Part-Time Review: Dunkirk


Dunkirk is too good a movie to give a poor grade to, but man are there some things about the film I really didn't like. As the critic Walter Chaw in his review put it, "The bits of Christopher Nolan's Dunkirk that are good are so good. The bits of it that are bad are just awful. I'm a Nolan fan." I wholeheartedly agree with that sentiment.

I don't have any kind of grand take on the film, my thoughts are more scattered than usual so I'll just bullet point some of my favorite bits and some of my issue (WARNING: SPOILERS ahead)

  • Everything about the "air" story is excellent. It's well written, shot, and executed. I know it's vital to the way they wrote the film, but every time they cut back to the "Land" sequences, it was a huge let down for me.
  • There's a shot near the end where Hardy's plane is cruising over Dunkirk out of gas and the camera has the plane in a medium shot with the beach and city behind it. It's an absolutely sublime image, and one of the relatively few moments in the film where I felt allowed to just be in awe. One of my favorite moments of any film in the last several years.
  • The "sea" sequences are good. I like Rylance and appreciate him as the moral backbone, but his story did feel a bit obvious and telegraphed.

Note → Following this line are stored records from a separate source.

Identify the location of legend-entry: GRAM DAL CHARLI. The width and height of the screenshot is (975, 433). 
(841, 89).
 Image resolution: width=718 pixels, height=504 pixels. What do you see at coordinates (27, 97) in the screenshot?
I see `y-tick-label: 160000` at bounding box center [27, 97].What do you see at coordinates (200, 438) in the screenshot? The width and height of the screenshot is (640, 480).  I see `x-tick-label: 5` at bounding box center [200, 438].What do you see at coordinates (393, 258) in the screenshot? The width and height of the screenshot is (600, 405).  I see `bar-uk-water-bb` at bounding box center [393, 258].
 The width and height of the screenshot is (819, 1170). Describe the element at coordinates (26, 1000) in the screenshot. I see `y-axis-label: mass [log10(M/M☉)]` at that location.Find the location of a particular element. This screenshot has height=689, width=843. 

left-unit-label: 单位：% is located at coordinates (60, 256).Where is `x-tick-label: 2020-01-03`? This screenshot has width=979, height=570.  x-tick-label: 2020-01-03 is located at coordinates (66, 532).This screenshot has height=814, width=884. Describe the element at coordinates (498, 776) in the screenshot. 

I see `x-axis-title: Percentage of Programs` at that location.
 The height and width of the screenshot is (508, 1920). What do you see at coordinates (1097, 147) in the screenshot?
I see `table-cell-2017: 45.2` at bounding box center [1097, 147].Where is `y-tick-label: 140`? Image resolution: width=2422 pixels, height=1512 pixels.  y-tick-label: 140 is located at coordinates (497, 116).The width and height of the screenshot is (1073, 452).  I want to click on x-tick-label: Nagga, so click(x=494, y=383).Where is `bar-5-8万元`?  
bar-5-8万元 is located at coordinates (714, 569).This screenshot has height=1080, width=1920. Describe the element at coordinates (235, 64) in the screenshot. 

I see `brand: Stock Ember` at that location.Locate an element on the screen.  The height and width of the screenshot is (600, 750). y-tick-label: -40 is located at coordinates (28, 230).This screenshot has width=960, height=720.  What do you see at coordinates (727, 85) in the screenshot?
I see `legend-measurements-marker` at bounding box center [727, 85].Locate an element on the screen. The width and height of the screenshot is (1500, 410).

  • The sound in this film is incredibly oppressive. I'm hoping it's just the theater's mix (let me know if you felt it too), but the bass NEVER stopped, never let up. It felt like the intense "THRONG" that was so popular in the slo-mo moments of INCEPTION played throughout the entirety of the film. I get it, I know what they were going for, but it didn't work for me. Just made me feel nauseous and cheap for injecting "tension" in scenes that are typically run of the mill for films (I've seen enough bombings).
  • The "plug the holes" sequence in the bottom of the boat made me want to beat my head against the wall due to the characters acting so idiotically.That whole sequence in that beached boat often made no sense and was cut horribly IMO. There is a "audience can figure it out" sense to it, but it also just feels needlessly confusing and frustrating.
  • I feel bad for Branagh who spends the whole movie standing in the same place and just looking up at the sky for Spielberg reaction shots and hoping for boats.
  • I didn't care for the balance the film aims at between claustrophobia and comprehensiveness in telling the story of Dunkirk. I get making the Germans faceless to an extent, but with no idea about where they were on the perimeter, how long things were actually taking, the movie NEVER ends up feeling like 400,000 men evacuating. It felt like a couple thousand made it out on a fleet of 100 or so civilian boats with maybe 10 or so bombers strafing them every now and then.
  • The accidental death turned into a hero war story falls into a weird zone where the film neither seems to be presenting it as positive "kid was really a hero", neutral "you make up your mind", or negative "this is what we gotta do in war for propaganda" - I'm kinda left wondering what the film is saying with it.
  • I really disliked the Harry Styles casting. Not because he's a bad actor, not at all, but because it feels like horrible stunt casting (when it probably isn't). Styles isn't an actor, so when you see him, he sticks out, you constantly say, "Oh that's Harry Styles trying to blend in".
Conclusion: When I heard Nolan was doing a film about Dunkirk, my first reaction was confusion, "What is there to tell about that story that hasn't already been done?" The story is locked in location, features lots of waiting, and the drama is in transport, not really actual combat for the most part. I just didn't think there was much to do with it as a war film, beyond things that have already been done in other films.

I think my gut is proved right. Nolan is a master filmmaker so he crafts some incredible sequences and images here. There are some tense and moving moments as well as the war standards done pretty well: sacrifice, courage, and cowardice. In the end, It feels to me like Nolan recognizes there's not much to be said that hasn't already been said before (and better), o he turns to his craft to artificially heighten the experience. It ultimately hurts the film because it feels less like good storytelling and more like the insecure panic of a master creator trying to plead with the audience that he's made something important.